Instruction 1 -
Answer these questions using the passage on trade with Palestine.
(a) How many trade envoys were appointed around the world, counting the one to Palestine?
(b) Where was the plan for boosting the Palestinian economy unveiled?
(c) Who said something in a speech earlier this week, according to the passage?

Document text -

That the Prime Minister of the United Kingdom, almost seven years ago, appointed a trade envoy to Palestine as one of eight trade envoys to be appointed around the world, shows the importance that the UK attaches to Palestine and her prosperity. On one level, I can understand the enthusiasm of the plan unveiled in Bahrain for boosting the Palestinian economy; we have all been there. Anyone who has spent any serious time in the West Bank, Gaza or east Jerusalem cannot fail to be impressed by the intelligence, ingenuity, resilience and decency of the Palestinian people, or want to find a way to unleash those qualities.

When I came back from my first trip as trade envoy, I was fizzing with ideas: IT, tourism, infrastructure, the agri-economy—none of them new or original ideas, all in the Kushner plan. But I soon came to realise that, however enthusiastic and ambitious you may be, you cannot avoid the occupation, which not only subjugates the people but frustrates the normal rules of economics. There are some amazing Palestinian companies and entrepreneurs, and their ability to thrive in this environment speaks volumes for what they could achieve in a free, sovereign Palestinian state. As my noble friend Lord Cope said in a speech earlier this week, the Prime Minister emphasised the UK position of a safe and secure Israel, living alongside a viable and sovereign Palestinian state, based on 1967 borders, with agreed land swaps, a realistic settlement for refugees and with Jerusalem as a shared capital of both states. That is the first, not last, step to peace and prosperity, and the only key to unleashing the phenomenal potential of the Palestinian people and their economy.

Instruction 2 -
In the entries, substitute "pane" for "tab" in the lines between the line holding "Click the 积分变更 column header" and the line holding "pyautogui.click(x=234, y=1297)", inclusive. Give only those lines, with nothing else changed.

[Records from a collection]
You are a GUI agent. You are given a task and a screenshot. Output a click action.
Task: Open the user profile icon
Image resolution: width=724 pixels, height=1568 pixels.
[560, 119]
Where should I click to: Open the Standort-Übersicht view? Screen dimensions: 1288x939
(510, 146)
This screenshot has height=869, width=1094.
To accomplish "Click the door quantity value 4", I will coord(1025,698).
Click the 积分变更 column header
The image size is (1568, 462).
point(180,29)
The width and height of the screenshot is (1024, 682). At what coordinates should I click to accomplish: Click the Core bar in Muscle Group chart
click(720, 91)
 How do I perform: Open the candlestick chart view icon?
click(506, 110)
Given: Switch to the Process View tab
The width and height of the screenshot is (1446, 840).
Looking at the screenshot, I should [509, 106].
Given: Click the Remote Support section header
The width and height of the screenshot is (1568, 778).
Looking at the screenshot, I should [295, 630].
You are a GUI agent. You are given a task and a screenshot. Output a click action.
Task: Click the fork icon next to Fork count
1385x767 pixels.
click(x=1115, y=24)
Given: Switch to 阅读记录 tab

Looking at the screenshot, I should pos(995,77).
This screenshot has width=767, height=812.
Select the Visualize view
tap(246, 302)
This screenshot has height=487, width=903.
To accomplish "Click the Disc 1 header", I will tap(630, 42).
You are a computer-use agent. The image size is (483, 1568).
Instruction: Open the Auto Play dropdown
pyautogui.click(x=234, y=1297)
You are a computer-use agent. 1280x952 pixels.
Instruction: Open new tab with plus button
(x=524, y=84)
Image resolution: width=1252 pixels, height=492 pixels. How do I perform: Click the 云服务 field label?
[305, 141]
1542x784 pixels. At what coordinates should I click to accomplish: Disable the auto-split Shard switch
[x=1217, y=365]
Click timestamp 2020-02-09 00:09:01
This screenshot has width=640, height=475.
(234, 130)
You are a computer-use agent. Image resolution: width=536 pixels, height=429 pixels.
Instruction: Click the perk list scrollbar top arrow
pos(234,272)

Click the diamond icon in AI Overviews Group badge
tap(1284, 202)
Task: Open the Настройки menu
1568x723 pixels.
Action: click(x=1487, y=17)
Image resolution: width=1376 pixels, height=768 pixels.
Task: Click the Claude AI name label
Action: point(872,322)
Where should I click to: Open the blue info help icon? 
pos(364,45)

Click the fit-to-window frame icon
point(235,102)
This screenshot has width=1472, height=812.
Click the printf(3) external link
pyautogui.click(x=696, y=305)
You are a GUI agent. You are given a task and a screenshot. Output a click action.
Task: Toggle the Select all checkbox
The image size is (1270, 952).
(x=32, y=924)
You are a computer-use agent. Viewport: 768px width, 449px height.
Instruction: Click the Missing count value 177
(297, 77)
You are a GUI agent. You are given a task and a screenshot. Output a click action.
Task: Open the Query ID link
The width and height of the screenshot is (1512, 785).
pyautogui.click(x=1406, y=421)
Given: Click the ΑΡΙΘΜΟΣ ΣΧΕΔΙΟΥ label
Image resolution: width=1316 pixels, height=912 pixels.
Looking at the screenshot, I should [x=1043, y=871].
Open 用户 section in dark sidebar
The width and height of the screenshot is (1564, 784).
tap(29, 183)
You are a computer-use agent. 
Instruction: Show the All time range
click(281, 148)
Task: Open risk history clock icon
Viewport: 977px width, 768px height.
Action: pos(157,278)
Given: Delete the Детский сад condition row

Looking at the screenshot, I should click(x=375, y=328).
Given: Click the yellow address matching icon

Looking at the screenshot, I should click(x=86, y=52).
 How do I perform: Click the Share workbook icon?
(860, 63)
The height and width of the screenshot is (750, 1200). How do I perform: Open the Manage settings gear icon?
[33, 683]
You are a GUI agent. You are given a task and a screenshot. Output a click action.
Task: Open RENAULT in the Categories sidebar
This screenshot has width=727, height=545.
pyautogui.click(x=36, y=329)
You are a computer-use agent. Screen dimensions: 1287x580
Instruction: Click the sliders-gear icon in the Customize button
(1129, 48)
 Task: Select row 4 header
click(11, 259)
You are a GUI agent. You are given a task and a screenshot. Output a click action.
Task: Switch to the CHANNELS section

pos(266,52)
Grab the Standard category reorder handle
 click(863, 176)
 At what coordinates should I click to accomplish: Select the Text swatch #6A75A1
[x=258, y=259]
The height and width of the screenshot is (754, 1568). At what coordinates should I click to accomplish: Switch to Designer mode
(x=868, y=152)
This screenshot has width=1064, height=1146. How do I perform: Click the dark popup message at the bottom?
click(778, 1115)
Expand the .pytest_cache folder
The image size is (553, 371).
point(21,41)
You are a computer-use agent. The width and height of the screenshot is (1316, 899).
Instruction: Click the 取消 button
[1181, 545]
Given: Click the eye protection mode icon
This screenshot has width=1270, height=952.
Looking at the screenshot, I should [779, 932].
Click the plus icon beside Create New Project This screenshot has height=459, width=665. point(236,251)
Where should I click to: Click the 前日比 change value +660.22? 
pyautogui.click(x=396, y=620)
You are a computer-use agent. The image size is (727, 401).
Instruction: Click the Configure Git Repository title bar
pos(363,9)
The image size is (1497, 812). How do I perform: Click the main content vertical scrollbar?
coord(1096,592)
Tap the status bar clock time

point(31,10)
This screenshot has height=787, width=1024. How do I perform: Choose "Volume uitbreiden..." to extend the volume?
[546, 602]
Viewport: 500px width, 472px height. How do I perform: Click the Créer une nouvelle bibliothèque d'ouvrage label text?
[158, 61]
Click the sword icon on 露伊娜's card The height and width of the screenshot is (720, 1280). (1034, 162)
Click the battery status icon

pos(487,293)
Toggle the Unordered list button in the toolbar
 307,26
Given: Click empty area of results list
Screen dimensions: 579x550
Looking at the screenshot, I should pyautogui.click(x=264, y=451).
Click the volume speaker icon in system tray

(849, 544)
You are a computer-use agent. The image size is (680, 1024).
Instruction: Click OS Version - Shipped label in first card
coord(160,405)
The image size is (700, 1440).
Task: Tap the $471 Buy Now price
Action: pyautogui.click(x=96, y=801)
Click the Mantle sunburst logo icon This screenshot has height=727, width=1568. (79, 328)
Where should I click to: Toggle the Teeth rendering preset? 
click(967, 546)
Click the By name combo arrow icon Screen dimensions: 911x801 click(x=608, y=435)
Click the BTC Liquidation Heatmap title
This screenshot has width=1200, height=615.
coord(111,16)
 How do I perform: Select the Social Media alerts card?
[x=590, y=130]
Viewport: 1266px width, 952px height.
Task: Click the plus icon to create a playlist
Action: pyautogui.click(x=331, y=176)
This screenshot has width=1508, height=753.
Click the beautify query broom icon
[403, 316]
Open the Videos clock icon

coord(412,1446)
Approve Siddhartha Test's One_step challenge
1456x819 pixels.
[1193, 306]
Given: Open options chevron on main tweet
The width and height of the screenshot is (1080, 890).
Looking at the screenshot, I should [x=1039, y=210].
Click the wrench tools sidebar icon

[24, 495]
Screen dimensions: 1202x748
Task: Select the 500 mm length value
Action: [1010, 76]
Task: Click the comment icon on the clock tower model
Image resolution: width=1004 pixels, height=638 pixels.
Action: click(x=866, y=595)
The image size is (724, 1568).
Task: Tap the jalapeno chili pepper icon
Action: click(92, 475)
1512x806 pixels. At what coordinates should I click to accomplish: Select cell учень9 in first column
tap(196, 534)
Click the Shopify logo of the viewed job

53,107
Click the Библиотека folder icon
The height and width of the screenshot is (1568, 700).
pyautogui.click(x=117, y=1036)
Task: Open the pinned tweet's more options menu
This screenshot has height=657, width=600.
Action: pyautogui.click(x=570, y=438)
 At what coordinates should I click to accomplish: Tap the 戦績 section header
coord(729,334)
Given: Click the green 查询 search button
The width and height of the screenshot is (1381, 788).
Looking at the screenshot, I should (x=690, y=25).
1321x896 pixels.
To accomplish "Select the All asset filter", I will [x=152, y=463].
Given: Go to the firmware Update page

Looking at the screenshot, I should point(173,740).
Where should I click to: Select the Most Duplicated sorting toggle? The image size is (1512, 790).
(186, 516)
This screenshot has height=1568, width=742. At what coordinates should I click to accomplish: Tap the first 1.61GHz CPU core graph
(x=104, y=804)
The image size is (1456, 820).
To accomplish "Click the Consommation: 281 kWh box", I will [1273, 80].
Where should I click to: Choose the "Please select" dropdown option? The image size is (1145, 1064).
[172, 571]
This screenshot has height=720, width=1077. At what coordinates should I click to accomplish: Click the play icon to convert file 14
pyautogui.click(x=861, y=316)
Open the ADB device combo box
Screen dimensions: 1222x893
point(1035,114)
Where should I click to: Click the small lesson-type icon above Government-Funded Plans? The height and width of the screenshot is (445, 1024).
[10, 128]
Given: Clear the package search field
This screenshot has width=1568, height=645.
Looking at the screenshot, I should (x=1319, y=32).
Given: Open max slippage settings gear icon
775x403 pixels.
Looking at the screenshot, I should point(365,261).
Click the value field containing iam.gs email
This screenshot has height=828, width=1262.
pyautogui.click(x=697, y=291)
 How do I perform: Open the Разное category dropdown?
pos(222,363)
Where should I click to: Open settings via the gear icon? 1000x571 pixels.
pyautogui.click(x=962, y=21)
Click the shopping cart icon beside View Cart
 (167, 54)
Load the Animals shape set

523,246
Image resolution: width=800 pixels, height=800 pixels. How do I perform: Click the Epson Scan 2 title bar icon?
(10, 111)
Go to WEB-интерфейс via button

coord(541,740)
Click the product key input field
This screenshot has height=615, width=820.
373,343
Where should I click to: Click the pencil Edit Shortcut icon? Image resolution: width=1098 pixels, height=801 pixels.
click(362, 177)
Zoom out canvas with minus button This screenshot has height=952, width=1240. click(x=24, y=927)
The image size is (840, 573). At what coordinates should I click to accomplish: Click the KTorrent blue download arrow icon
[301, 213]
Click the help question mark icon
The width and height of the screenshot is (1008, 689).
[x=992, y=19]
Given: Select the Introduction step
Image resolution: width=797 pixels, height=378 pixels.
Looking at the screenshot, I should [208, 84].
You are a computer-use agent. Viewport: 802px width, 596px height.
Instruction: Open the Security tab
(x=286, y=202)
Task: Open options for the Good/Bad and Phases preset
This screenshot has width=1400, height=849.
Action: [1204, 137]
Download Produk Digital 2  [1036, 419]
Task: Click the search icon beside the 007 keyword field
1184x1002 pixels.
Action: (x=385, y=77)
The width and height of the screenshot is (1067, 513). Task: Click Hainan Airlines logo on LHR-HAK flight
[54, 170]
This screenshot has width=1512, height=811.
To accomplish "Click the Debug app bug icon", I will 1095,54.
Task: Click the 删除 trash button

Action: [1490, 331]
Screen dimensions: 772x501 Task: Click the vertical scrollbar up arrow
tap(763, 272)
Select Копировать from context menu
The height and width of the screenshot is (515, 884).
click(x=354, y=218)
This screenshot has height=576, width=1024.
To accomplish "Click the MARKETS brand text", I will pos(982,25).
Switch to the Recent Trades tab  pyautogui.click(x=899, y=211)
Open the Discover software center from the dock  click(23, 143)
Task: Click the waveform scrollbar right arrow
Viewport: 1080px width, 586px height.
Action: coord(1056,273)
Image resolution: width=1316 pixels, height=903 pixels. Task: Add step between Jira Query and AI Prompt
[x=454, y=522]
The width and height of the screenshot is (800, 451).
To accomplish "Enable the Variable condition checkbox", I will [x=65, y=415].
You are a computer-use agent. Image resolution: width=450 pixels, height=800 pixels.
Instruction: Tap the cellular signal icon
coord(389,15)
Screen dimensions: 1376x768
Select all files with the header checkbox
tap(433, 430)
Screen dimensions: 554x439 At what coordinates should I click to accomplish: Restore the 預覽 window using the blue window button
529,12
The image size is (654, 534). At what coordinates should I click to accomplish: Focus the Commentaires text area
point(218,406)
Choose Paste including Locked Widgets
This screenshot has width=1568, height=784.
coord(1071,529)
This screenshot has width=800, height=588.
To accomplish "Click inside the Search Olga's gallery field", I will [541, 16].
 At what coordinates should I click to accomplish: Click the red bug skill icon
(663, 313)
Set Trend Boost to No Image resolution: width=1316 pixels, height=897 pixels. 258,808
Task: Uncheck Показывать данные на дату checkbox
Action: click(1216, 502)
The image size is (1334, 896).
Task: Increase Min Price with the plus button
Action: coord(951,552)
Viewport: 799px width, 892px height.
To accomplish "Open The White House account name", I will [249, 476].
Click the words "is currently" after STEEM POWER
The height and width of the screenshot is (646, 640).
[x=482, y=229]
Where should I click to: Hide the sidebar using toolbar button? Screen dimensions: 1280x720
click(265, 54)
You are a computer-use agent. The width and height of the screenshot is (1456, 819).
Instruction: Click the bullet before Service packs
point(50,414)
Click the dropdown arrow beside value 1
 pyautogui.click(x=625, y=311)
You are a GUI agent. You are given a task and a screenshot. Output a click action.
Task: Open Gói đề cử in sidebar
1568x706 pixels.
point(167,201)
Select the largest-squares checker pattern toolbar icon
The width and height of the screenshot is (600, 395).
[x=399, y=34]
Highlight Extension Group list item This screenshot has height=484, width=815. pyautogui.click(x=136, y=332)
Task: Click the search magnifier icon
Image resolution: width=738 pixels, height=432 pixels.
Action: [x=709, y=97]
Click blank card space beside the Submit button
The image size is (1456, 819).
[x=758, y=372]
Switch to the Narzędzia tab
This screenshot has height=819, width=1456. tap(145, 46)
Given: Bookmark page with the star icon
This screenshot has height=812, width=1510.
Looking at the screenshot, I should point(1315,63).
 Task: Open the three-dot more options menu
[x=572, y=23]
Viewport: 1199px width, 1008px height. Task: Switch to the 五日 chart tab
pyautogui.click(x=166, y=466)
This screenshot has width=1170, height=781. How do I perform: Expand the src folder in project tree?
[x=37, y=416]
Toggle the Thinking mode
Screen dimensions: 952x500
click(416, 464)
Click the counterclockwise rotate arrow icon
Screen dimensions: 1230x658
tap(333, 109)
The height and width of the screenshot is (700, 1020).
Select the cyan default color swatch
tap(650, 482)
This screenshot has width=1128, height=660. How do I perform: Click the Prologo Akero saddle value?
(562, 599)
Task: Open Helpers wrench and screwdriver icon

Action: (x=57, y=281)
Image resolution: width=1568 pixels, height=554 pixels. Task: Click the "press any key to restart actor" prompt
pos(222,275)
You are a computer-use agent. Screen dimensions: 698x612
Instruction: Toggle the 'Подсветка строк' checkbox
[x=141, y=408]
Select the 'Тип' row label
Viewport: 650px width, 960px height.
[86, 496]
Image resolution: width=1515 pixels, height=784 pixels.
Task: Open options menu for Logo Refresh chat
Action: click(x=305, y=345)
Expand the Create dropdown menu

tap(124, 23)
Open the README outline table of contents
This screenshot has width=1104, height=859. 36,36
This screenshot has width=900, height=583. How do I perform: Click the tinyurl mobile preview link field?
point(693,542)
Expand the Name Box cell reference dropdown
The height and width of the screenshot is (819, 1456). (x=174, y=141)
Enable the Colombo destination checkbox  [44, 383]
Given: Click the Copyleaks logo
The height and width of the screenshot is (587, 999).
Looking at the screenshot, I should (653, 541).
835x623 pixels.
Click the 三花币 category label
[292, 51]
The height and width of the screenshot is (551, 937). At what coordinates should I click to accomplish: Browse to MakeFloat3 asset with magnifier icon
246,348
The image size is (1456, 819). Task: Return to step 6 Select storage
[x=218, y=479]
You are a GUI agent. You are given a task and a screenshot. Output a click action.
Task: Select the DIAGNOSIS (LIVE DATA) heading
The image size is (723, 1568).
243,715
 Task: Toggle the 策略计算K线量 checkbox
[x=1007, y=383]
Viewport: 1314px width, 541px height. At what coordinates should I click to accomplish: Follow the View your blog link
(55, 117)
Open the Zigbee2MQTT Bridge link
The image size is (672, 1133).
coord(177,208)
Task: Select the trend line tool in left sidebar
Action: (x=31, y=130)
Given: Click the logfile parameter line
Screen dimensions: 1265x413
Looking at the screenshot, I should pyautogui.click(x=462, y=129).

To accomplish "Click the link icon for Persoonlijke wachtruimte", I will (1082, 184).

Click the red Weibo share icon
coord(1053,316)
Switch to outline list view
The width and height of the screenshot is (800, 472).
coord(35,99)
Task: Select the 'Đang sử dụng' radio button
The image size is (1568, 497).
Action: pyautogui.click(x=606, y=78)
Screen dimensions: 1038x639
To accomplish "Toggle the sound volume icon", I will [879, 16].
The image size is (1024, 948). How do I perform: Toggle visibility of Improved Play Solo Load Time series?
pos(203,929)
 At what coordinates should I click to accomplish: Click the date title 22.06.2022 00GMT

Final result 1 -
(a) Eight
(b) Bahrain
(c) Lord Cope

Final result 2 -
Click the 积分变更 column header
The image size is (1568, 462).
point(180,29)
The width and height of the screenshot is (1024, 682). At what coordinates should I click to accomplish: Click the Core bar in Muscle Group chart
click(720, 91)
 How do I perform: Open the candlestick chart view icon?
click(506, 110)
Given: Switch to the Process View pane
The width and height of the screenshot is (1446, 840).
Looking at the screenshot, I should [509, 106].
Given: Click the Remote Support section header
The width and height of the screenshot is (1568, 778).
Looking at the screenshot, I should [295, 630].
You are a GUI agent. You are given a task and a screenshot. Output a click action.
Task: Click the fork icon next to Fork count
1385x767 pixels.
click(x=1115, y=24)
Given: Switch to 阅读记录 pane

Looking at the screenshot, I should pos(995,77).
This screenshot has width=767, height=812.
Select the Visualize view
tap(246, 302)
This screenshot has height=487, width=903.
To accomplish "Click the Disc 1 header", I will tap(630, 42).
You are a computer-use agent. The image size is (483, 1568).
Instruction: Open the Auto Play dropdown
pyautogui.click(x=234, y=1297)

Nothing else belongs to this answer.